Temos a sorte de tê-lo longevo, e, ao longo de suas mais de nove décadas de existência, podemos sorver de sua mente criadora, atuando não só por meio da própria obra, quanto como pelos cargos que exerceu na promoção das artes e dos artistas nacionais. Ele mesmo, dentre muitas homenagens que recebera pela passagem de seu nonagésimo aniversário, relembrou no programa Harmonia da Rede Minas, muito de sua trajetória.

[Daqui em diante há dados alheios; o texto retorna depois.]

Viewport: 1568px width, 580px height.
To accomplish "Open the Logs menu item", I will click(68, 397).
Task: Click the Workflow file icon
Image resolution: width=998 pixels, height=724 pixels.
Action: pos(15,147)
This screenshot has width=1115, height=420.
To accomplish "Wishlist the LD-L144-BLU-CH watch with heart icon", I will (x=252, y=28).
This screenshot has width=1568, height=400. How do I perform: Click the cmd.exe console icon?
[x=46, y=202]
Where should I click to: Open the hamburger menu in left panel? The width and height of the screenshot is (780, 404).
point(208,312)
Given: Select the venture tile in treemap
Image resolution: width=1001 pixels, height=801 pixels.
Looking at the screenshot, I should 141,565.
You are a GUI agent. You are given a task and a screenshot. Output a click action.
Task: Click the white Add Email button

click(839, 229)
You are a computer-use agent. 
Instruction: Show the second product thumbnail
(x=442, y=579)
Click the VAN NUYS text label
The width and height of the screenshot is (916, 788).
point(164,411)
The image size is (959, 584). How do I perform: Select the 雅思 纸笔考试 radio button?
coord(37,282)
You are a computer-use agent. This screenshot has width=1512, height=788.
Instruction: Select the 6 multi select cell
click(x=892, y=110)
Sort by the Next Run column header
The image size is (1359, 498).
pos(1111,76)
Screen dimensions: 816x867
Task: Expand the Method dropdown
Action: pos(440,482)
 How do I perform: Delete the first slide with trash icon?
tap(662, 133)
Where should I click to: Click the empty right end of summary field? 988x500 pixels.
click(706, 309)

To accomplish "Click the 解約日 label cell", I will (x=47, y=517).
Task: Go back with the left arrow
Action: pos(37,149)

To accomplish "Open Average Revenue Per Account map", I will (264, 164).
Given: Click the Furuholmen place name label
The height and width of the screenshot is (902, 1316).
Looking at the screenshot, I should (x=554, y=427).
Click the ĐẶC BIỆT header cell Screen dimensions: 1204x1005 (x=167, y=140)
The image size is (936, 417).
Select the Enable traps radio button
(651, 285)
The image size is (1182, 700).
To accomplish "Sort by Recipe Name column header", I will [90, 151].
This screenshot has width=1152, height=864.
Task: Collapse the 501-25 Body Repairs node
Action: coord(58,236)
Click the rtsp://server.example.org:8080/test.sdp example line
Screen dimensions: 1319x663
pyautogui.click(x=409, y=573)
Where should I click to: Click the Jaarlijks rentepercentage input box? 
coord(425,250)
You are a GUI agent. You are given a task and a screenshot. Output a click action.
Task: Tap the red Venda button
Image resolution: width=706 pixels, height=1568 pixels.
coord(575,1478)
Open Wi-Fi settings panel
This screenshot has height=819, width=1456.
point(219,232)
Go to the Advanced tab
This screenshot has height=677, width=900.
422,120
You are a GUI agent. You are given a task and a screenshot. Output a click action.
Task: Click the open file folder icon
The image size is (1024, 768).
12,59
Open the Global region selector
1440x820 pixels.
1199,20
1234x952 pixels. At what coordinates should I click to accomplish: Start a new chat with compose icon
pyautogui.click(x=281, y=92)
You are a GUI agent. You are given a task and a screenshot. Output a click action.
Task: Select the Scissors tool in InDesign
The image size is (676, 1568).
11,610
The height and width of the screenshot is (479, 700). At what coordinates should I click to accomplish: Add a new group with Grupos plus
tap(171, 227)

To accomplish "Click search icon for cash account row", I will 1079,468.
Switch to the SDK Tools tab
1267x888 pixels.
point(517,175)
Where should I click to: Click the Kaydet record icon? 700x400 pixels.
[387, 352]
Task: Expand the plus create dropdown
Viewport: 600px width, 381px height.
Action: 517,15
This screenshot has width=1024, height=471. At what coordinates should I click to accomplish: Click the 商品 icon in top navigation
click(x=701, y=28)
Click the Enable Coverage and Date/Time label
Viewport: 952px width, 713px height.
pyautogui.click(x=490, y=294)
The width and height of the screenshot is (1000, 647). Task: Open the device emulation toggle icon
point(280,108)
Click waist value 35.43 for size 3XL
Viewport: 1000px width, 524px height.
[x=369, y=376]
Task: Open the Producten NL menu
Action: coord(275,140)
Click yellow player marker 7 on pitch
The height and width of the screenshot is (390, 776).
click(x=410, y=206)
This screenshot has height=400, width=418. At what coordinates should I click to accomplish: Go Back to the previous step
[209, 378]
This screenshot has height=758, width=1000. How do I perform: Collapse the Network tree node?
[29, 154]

O álbum Edino Krieger entre amigos é produção caseira dedicada com amor à sua esposa Nenem, e aos frutos dessa longa relação de parceria e apoio mútuo. Tem, na apresentação do encarte, palavras de Tim Rescala, notável humorista-compositor que disponibilizou seu estúdio onde se deram parte das gravações:

O próprio Edino refere-se a este álbum como fruto de uma autêntica amizade; os intérpretes são muito próximos da família Krieger, e por vezes, já tocaram, inclusive como estreia, suas obras. O disco vai desde uma Sonata para violino solo (opus 1) feita na adolescência, sob as primeiras orientações de Hans-Joachim Koellreutter, aos seus dezesseis anos; até obras estreadas em Bienais de Música mais recentes, como o ciclo dos Estudos Intervalares. O álbum abre com uma singela peça, Chôro Manhoso, concebido aos vinte e quatro de agosto de 1956, e dedicado a Dinorah Krieger, sua irmã. A versão original é para piano solo e podemos ouvi-la pelas mãos de um intérprete muito conhecido e velho amigo dos Krieger, Miguel Proença .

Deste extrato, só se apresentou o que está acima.